SOURCE DATA >>
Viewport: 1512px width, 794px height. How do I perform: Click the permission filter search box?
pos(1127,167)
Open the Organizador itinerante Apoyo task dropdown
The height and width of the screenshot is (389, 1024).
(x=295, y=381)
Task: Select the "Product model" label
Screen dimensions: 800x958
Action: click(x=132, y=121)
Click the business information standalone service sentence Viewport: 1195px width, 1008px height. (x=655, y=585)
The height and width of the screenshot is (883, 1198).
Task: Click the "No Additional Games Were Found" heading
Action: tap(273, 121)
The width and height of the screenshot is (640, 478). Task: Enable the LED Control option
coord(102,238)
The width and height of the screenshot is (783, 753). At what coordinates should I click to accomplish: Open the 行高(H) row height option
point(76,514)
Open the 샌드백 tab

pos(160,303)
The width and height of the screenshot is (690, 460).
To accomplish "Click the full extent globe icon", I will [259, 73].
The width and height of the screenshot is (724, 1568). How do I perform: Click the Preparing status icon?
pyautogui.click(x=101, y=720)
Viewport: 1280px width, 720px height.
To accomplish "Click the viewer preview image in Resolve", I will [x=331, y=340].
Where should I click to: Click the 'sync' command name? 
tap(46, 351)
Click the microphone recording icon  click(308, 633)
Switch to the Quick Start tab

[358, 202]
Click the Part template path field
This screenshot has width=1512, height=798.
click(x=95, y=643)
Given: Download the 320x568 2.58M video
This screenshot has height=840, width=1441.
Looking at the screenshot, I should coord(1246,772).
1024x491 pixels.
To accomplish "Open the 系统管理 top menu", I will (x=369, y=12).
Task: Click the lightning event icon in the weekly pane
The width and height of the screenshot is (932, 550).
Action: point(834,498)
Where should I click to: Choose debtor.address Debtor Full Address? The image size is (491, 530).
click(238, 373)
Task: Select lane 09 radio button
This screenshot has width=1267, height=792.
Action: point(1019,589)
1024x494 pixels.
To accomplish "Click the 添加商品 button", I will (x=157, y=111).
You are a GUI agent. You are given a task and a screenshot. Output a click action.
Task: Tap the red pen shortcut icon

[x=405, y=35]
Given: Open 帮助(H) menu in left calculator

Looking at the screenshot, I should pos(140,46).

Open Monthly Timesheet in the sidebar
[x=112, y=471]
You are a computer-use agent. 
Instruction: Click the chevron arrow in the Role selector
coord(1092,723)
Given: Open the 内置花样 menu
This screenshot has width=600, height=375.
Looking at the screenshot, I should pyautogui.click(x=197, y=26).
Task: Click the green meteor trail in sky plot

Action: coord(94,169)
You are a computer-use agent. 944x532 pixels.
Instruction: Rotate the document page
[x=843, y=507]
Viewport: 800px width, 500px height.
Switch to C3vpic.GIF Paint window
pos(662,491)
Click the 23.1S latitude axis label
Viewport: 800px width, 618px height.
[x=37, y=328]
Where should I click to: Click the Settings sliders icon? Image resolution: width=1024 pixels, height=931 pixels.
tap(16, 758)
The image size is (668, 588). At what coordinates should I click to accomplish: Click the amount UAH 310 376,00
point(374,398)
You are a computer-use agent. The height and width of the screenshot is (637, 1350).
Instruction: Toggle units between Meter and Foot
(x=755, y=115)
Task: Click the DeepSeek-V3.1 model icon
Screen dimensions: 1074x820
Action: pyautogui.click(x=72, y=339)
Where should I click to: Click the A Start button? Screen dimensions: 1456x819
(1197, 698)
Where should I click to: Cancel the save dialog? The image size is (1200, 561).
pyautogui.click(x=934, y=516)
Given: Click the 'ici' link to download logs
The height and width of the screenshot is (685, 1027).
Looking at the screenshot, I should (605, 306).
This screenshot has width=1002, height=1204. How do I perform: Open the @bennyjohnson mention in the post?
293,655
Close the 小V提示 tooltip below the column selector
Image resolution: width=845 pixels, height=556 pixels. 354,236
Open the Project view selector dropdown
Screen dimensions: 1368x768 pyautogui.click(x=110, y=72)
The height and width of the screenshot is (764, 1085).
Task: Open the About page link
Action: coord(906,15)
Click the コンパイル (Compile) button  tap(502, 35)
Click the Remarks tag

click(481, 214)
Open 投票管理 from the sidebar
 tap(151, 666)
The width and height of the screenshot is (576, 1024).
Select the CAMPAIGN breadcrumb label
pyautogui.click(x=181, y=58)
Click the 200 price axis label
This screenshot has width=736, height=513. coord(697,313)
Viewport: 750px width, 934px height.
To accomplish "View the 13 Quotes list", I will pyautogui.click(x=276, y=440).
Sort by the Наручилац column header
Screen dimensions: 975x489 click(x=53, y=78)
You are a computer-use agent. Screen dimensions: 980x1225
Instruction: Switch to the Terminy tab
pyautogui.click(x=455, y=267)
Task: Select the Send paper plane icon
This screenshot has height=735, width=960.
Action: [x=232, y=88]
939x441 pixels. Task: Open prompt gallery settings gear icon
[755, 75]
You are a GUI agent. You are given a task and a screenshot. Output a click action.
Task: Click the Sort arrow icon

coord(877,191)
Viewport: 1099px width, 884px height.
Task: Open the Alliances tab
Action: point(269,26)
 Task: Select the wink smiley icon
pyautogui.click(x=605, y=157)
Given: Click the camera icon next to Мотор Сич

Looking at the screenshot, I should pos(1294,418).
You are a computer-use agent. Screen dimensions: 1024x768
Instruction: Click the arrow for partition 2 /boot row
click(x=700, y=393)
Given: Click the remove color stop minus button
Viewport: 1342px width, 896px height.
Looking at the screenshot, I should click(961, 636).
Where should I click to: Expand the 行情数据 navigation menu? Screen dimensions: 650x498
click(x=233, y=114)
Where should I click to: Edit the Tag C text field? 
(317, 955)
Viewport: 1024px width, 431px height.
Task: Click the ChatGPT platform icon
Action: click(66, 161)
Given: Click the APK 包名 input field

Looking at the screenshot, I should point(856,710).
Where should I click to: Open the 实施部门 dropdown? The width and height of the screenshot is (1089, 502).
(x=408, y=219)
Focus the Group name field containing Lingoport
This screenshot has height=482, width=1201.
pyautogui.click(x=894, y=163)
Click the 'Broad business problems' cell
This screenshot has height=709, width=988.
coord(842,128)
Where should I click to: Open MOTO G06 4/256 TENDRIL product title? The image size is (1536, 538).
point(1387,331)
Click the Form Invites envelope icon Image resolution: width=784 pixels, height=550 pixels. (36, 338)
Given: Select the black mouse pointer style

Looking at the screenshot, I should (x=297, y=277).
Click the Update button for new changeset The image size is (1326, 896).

TASK REQUIREMENTS >> Please copy out each line of the data in which the word "computer" occurs.

OUTPUT BELOW >>
You are a computer-use agent. 
You are a computer-use agent. 944x532 pixels.
You are a computer-use agent. The height and width of the screenshot is (637, 1350).
You are a computer-use agent. Screen dimensions: 980x1225
You are a computer-use agent. Screen dimensions: 1024x768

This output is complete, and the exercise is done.